SInce it's open source, take a look how they do it.

Further, you can use the ICLRMetaHost::EnumerateInstalledRuntimes Method to detect .NET v4+ and GetRequestedRuntimeInfoInfo (much the same way as clrver.cpp does it) to detect .NET v1 - v2. So you have to make two calls, but that should cover it.

OTHER TIPS

While reading Jeffrey Richters book Applied Microsoft® .NET Framework Programming I've found some interesting hints towards that topic. Towards the topic Loading the Common Language Runtime (p. 41) he mentioned to examine the registry path (and subkeys) HKEY_LOCAL_MACHINE\SOFTWARE\Microsoft\.NETFramework\policy to check for installed runtimes. Therefore I've found an interesting KB article towards that topic. Furthermore in the section How the Runtime Resolves Type References (p. 132) he mentioned that mscorlib.dll is tied to the CLR version. So i think it should be possible to check the found registry keys against this file and its version to ensure that the found key is installed CLR version.

In the following you will find my conclusion about that in code. :) I think Clrver does something similar. And I think this solution should be also applicable for a native C++ application since my following code is C# and is just using very basic framework functions.

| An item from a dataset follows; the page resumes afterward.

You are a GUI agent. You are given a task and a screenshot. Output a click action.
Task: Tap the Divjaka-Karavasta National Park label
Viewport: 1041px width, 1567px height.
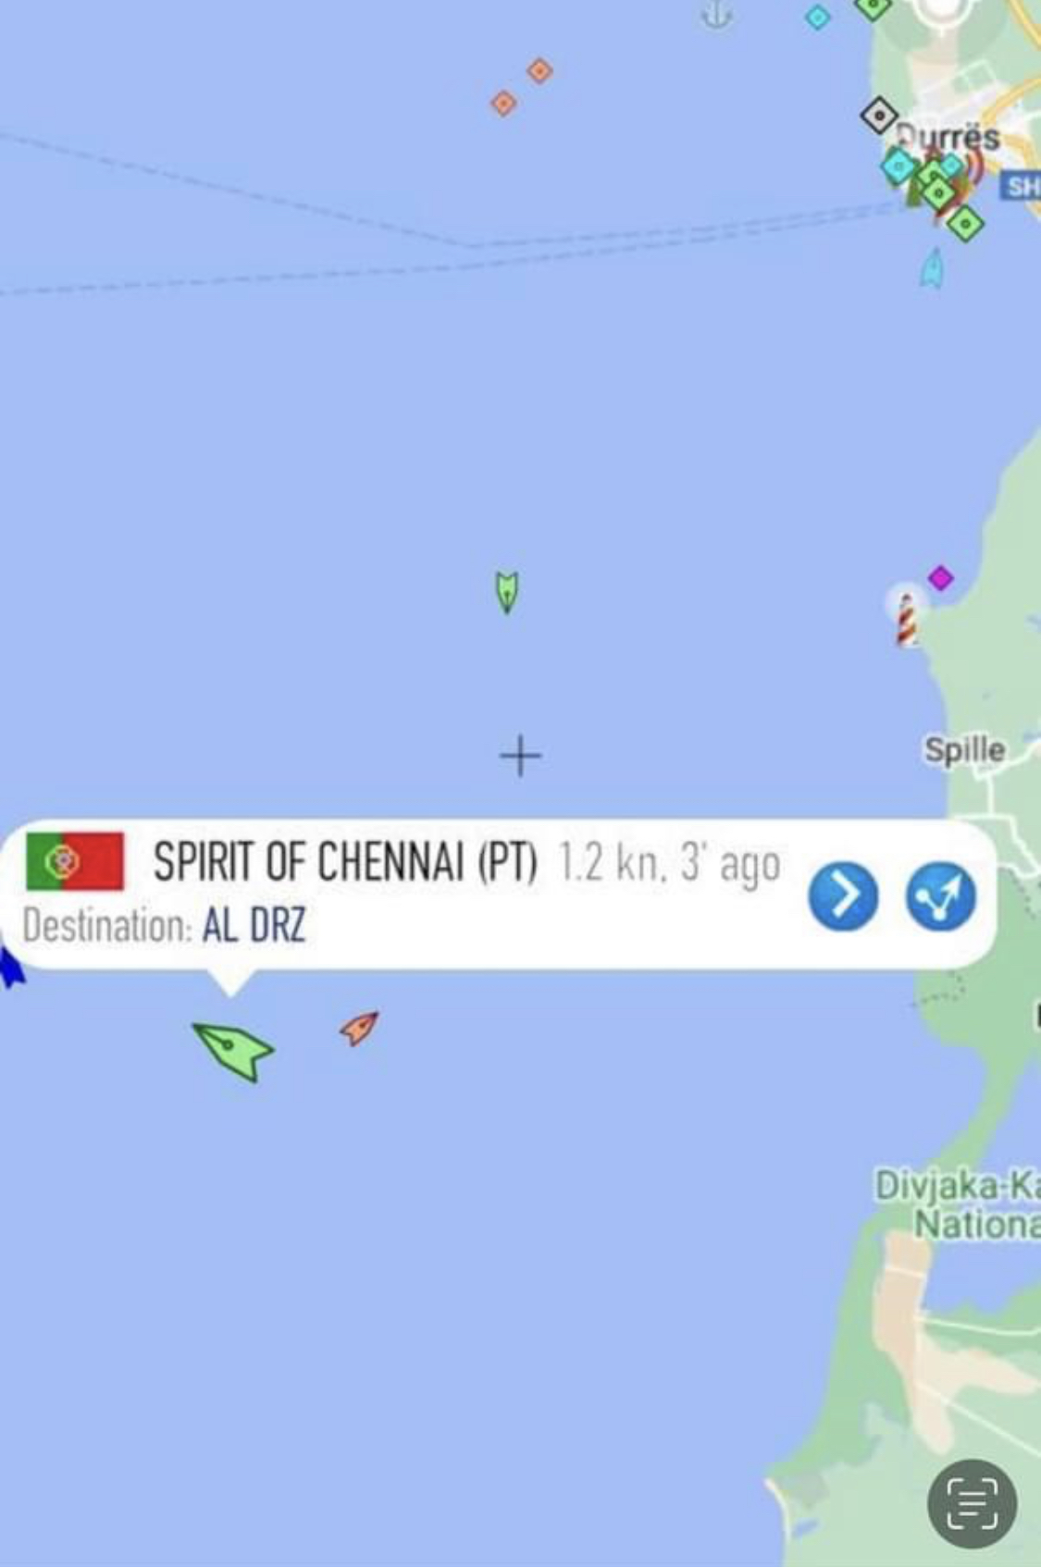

List<string> installedRuntimes = new List<string>();

Regex rxVersion = new Regex(@"^[v](\d{1,5})([\.](\d{1,5})){0,3}$");
Regex rxVersionPart = new Regex(@"^\d{1,5}$");            

try
{
    string installPath = Convert.ToString(Registry.GetKey("HKEY_LOCAL_MACHINE/SOFTWARE/Microsoft/.NETFramework").GetValue("InstallRoot"));
    string[] shortVersions = Registry.GetKey("HKEY_LOCAL_MACHINE/SOFTWARE/Microsoft/.NETFramework/Policy", false).GetSubKeyNames();
    foreach (string shortVersion in shortVersions)
        if (rxVersion.IsMatch(shortVersion))
        {
            string[] versionExtensions = Registry.GetKey("HKEY_LOCAL_MACHINE/SOFTWARE/Microsoft/.NETFramework/Policy/" + shortVersion, false).GetValueNames();
            foreach (string versionExtension in versionExtensions)
                if (rxVersionPart.IsMatch(versionExtension))
                {
                    string fullVersion = shortVersion + "." + versionExtension;
                    if (rxVersion.IsMatch(fullVersion))
                    {
                        string clrPath = installPath + fullVersion + "\\mscorlib.dll";
                        if (File.Exists(clrPath) && FileVersionInfo.GetVersionInfo(clrPath).FileVersion.StartsWith(fullVersion.Substring(1))) installedRuntimes.Add(fullVersion);
                    }
                }
        }
}
catch { } // May fails while getting a specific registry key, if Microsoft changes the naming rules.

(Don't mess up with Registry.GetKey(...) - its just a wrapper for the .NET Registry functionality, to easify it towards the way I am used to use the registry.) In the end you should have the CLR version strings inside the list installedRuntimes as Clrver lists it.